Passage extrait ->
Mme Marie P. [Requête en nullité d’un acte d’investigation déposée par un journaliste n’ayant ni la qualité de partie à la procédure ni celle de témoin assisté]
Conformité

Cour de cassation, criminelle, Chambre criminelle, 27 juillet 2022, 22-80.887, Inédit
Cour de cassation - Chambre criminelle

N° de pourvoi : 22-80.887
ECLI : FR : CCASS : 2022 : CR01125
Non publié au bulletin
Solution : Qpc incidente - renvoi au cc

Audience publique du mercredi 27 juillet 2022
Décision attaquée : Chambre de l'instruction de la cour d'appel de Paris, du 21 janvier 2022

Président
M. de Larosière de Champfeu (conseiller le plus ancien faisant fonction de président)
Avocat(s)

Tâches à réaliser ->
1 > D'après la décision de la Cour de cassation, quelle juridiction a rendu la décision attaquée, et à quelle date ?
2 > Rédigez la suite de la décision de la Cour de cassation, s'il vous plaît.

Liste présentée ->
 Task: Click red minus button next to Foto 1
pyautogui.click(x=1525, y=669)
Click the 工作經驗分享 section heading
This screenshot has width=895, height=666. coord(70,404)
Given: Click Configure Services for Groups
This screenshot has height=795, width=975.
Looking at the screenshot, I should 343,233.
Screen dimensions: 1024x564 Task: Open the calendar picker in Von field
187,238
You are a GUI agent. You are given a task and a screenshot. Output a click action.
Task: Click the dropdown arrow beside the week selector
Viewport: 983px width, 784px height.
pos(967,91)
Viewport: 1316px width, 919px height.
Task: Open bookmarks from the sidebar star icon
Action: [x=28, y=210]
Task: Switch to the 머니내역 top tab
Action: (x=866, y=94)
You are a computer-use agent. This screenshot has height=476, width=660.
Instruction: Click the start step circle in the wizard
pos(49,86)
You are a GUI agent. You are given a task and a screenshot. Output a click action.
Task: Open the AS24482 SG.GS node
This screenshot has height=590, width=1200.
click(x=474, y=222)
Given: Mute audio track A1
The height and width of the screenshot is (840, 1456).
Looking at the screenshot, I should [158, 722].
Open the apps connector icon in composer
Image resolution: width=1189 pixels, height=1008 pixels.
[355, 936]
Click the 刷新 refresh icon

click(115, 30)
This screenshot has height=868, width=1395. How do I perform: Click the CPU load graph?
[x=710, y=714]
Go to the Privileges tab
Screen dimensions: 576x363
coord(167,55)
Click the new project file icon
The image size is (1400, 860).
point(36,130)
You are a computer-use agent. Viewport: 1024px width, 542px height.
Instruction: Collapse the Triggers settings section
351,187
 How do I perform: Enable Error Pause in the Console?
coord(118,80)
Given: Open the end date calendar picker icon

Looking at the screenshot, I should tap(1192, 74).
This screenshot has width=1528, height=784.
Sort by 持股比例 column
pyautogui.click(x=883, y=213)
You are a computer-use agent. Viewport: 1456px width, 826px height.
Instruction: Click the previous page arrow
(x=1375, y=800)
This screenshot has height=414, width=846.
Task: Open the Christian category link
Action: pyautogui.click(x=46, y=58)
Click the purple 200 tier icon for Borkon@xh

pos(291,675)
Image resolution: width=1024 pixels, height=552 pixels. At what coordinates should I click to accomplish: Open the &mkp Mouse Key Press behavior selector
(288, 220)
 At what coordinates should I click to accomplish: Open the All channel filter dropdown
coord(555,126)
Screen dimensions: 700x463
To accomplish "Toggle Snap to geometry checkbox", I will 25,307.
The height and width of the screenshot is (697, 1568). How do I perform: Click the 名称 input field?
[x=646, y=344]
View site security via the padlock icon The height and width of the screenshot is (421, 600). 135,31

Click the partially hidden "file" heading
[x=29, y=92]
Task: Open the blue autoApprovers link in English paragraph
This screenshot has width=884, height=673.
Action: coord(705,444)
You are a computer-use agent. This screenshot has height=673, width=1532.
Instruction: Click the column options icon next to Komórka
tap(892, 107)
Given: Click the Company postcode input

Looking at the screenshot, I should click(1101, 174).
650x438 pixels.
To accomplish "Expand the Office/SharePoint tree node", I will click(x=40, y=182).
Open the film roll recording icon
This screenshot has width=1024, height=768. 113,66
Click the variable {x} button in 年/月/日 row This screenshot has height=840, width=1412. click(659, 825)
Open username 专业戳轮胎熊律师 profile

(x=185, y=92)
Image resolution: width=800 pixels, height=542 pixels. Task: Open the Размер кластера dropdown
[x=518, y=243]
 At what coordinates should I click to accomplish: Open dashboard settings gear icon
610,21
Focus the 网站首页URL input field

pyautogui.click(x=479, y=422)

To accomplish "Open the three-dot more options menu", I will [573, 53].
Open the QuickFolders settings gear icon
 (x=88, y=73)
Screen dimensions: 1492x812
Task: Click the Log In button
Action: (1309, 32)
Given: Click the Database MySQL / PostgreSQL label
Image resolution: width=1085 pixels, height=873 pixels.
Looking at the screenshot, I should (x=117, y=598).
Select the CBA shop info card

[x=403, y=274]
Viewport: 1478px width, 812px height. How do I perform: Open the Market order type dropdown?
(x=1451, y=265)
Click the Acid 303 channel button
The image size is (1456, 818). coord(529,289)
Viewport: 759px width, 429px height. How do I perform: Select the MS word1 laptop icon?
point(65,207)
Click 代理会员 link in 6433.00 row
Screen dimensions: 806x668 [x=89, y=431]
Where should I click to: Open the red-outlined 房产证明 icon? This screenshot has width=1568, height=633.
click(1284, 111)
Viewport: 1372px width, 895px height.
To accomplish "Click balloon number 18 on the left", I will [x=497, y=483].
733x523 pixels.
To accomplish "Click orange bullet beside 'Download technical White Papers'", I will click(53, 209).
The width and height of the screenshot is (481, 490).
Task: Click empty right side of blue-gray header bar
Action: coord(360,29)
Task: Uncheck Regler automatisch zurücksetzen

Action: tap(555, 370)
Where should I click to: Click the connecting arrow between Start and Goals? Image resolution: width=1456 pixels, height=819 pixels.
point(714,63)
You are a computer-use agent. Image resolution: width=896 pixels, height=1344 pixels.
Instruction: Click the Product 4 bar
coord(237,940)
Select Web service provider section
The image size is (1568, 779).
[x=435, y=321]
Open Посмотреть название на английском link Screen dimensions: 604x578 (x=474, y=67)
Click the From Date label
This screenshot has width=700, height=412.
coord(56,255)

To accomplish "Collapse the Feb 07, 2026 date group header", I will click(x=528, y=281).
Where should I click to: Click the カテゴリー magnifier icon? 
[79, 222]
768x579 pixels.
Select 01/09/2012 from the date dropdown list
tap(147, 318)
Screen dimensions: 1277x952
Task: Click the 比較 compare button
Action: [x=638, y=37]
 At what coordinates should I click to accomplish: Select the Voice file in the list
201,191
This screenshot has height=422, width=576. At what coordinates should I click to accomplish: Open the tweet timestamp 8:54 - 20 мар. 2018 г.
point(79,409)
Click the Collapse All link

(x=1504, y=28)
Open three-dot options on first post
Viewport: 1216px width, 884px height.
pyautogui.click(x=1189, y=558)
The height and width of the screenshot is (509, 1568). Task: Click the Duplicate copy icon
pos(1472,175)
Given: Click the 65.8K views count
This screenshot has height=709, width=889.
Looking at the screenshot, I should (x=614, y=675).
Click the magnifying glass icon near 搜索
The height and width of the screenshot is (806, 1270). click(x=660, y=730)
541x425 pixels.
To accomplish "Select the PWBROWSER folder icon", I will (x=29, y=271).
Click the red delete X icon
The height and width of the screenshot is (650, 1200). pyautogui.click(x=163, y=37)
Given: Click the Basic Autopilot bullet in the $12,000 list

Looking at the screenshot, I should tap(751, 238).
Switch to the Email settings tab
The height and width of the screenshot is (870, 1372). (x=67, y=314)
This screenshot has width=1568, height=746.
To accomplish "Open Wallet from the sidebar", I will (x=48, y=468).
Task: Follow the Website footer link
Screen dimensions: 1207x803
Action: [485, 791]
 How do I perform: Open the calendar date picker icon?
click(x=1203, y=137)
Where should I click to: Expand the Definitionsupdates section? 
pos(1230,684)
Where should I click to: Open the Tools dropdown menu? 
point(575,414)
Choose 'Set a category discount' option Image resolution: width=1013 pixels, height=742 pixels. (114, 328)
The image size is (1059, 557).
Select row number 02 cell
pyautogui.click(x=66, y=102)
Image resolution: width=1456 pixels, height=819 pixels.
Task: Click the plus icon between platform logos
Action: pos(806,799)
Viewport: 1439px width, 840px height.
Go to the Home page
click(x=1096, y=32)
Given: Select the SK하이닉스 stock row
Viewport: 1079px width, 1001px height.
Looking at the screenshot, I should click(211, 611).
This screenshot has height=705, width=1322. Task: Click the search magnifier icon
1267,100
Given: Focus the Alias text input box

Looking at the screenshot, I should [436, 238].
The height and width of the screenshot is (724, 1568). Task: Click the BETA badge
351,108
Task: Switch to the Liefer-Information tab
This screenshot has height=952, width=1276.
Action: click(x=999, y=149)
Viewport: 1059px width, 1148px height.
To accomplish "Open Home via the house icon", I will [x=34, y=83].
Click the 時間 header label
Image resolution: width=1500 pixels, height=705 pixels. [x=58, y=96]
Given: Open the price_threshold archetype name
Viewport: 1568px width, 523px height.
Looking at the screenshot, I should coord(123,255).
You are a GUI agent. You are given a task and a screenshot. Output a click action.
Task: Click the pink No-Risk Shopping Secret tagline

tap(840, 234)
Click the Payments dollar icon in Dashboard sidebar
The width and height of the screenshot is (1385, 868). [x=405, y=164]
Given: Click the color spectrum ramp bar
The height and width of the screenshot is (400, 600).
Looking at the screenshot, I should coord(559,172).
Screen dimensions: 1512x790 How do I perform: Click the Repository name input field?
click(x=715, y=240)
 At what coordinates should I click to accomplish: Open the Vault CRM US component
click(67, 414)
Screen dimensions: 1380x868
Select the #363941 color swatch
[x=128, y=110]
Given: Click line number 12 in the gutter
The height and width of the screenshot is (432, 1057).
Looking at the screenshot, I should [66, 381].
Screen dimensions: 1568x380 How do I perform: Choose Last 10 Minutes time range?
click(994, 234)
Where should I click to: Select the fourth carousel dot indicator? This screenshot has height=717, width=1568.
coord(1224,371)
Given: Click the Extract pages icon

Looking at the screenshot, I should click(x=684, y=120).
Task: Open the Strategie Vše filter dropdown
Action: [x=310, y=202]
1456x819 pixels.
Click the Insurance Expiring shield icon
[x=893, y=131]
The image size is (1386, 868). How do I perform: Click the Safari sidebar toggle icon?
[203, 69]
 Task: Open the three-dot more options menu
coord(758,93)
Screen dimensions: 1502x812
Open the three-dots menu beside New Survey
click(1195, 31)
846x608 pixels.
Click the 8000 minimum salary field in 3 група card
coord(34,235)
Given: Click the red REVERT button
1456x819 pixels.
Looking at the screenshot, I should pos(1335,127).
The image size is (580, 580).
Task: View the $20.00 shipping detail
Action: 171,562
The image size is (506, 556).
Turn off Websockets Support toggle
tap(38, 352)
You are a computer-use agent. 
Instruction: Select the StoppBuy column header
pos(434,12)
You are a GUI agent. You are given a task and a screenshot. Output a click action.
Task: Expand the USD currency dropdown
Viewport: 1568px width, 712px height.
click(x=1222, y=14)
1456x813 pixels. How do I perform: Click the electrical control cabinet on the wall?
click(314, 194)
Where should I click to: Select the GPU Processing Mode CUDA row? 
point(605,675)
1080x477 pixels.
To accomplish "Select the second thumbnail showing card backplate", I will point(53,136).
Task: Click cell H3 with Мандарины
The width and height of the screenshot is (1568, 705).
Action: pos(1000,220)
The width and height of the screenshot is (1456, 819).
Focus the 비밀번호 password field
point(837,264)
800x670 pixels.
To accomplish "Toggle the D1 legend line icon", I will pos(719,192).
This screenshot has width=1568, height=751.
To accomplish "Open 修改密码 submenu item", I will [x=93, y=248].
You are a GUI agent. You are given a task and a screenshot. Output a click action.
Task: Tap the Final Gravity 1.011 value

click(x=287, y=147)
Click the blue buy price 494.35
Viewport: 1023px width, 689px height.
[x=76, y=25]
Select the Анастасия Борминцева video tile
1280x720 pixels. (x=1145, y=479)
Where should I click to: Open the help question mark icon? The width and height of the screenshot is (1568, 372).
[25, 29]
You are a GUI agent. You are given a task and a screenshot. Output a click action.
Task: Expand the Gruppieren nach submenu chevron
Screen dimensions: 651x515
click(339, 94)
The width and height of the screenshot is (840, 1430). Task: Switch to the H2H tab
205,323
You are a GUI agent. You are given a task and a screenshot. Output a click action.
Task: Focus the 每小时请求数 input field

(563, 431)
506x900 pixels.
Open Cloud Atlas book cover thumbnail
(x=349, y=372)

Réponses rédigées ->
1 > La chambre de l'instruction de la cour d'appel de Paris, le 21 janvier 2022.

2 >
SCP Piwnica et Molinié
Texte intégral
RÉPUBLIQUE FRANCAISE
AU NOM DU PEUPLE FRANCAIS

LA COUR DE CASSATION, CHAMBRE CRIMINELLE, a rendu l'arrêt suivant :

N° A 22-80.887 F-D

N° 01125
27 JUILLET 2022

ECF

RENVOI

M. DE LAROSIÈRE DE CHAMPFEU conseiller le plus ancien faisant fonction de président,

R É P U B L I Q U E F R A N Ç A I S E
________________________________________

AU NOM DU PEUPLE FRANÇAIS
_________________________

ARRÊT DE LA COUR DE CASSATION, CHAMBRE CRIMINELLE,
DU 27 JUILLET 2022

Mme [D] [K] a présenté, par mémoire spécial reçu le 16 mai 2022, une question prioritaire de constitutionnalité à l'occasion du pourvoi formé par elle contre l'arrêt de la chambre de l'instruction de la cour d'appel de Paris, 8e section, en date du 21 janvier 2021, qui, dans la procédure suivie contre M. [C] [I] des chefs, notamment, de détournement d'aéronef en bande organisée, évasion en bande organisée, a prononcé sur sa demande d'annulation d'actes de la procédure.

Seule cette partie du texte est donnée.